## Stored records
***

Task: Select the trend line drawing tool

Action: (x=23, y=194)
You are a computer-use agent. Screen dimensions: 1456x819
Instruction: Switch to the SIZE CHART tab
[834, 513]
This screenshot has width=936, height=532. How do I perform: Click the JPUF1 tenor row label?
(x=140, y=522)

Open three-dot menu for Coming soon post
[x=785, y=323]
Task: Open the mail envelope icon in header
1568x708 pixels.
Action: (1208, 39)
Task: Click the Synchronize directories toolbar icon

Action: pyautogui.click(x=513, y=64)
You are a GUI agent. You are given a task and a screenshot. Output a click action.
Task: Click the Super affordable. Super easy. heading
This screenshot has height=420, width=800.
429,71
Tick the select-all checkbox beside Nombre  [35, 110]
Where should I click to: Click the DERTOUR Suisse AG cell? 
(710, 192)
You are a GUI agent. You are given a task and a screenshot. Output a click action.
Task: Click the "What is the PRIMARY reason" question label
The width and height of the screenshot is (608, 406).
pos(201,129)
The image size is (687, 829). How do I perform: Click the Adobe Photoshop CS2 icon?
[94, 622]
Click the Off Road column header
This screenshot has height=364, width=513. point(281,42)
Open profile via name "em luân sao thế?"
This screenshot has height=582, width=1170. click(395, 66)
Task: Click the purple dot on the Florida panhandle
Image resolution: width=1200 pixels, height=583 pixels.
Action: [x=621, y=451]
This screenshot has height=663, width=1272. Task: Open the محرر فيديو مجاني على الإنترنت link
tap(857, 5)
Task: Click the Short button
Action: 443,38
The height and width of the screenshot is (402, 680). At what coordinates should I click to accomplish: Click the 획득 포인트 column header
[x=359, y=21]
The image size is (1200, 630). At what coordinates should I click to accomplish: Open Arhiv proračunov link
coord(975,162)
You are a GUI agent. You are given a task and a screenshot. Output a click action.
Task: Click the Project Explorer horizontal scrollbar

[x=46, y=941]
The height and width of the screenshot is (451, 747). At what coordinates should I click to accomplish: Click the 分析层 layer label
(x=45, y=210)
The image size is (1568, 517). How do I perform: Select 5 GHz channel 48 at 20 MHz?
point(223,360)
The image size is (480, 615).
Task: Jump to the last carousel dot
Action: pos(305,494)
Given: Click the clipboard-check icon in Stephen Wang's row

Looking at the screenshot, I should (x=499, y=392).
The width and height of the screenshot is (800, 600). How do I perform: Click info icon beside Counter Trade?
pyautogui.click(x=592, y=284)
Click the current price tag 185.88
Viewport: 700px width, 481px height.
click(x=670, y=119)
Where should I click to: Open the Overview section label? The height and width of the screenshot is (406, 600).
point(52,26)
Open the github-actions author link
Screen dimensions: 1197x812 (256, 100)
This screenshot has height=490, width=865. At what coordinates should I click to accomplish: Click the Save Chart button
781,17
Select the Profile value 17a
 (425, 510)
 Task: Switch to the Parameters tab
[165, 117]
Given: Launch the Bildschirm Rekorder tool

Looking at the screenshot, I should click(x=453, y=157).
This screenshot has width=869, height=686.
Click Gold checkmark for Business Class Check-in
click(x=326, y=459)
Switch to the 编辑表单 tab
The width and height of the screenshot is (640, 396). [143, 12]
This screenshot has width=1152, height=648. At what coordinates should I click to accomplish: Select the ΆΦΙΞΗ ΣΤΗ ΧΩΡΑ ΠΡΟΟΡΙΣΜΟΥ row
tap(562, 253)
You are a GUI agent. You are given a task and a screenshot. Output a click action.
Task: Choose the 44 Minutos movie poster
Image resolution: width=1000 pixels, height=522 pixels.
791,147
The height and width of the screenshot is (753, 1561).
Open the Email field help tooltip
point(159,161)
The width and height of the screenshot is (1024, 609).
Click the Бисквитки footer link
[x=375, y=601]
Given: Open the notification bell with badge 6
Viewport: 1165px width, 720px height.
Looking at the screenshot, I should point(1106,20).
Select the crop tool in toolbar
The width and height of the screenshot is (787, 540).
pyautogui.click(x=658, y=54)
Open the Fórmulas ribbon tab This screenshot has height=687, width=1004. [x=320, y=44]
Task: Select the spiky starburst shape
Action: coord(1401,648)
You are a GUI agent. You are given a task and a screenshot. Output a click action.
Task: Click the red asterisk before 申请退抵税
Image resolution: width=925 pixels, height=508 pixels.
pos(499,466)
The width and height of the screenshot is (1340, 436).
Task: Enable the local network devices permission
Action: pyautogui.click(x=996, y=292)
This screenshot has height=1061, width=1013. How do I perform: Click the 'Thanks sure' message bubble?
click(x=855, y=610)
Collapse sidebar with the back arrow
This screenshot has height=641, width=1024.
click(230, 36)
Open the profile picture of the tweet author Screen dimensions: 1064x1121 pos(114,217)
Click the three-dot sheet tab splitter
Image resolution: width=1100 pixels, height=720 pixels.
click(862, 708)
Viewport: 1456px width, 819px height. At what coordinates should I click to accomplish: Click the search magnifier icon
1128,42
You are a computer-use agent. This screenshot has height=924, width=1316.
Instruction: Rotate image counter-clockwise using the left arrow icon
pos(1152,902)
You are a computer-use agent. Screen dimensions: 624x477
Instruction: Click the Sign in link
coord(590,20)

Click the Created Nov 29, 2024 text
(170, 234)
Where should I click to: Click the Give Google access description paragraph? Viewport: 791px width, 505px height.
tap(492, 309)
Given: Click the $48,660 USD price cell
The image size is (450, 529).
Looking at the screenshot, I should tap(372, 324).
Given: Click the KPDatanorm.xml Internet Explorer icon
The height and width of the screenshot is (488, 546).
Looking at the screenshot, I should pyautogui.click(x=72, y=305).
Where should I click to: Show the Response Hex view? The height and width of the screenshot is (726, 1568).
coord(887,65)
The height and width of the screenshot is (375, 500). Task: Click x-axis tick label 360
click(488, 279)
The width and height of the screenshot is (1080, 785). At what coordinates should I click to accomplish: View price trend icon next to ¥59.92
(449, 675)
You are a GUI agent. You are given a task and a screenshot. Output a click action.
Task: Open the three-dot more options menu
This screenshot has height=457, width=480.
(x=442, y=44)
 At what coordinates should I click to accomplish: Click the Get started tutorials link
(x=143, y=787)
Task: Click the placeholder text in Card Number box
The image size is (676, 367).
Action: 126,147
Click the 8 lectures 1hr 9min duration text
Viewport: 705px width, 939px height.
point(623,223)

***

## Problem requirements
Look above for the line holding "Click the Бисквитки footer link", then set down exactly that line and every line after it up to and including the line holding "You are a computer-use agent. This", with nothing else.

## Response below
Click the Бисквитки footer link
[x=375, y=601]
Given: Open the notification bell with badge 6
Viewport: 1165px width, 720px height.
Looking at the screenshot, I should point(1106,20).
Select the crop tool in toolbar
The width and height of the screenshot is (787, 540).
pyautogui.click(x=658, y=54)
Open the Fórmulas ribbon tab This screenshot has height=687, width=1004. [x=320, y=44]
Task: Select the spiky starburst shape
Action: coord(1401,648)
You are a GUI agent. You are given a task and a screenshot. Output a click action.
Task: Click the red asterisk before 申请退抵税
Image resolution: width=925 pixels, height=508 pixels.
pos(499,466)
The width and height of the screenshot is (1340, 436).
Task: Enable the local network devices permission
Action: pyautogui.click(x=996, y=292)
This screenshot has height=1061, width=1013. How do I perform: Click the 'Thanks sure' message bubble?
click(x=855, y=610)
Collapse sidebar with the back arrow
This screenshot has height=641, width=1024.
click(230, 36)
Open the profile picture of the tweet author Screen dimensions: 1064x1121 pos(114,217)
Click the three-dot sheet tab splitter
Image resolution: width=1100 pixels, height=720 pixels.
click(862, 708)
Viewport: 1456px width, 819px height. At what coordinates should I click to accomplish: Click the search magnifier icon
1128,42
You are a computer-use agent. This screenshot has height=924, width=1316.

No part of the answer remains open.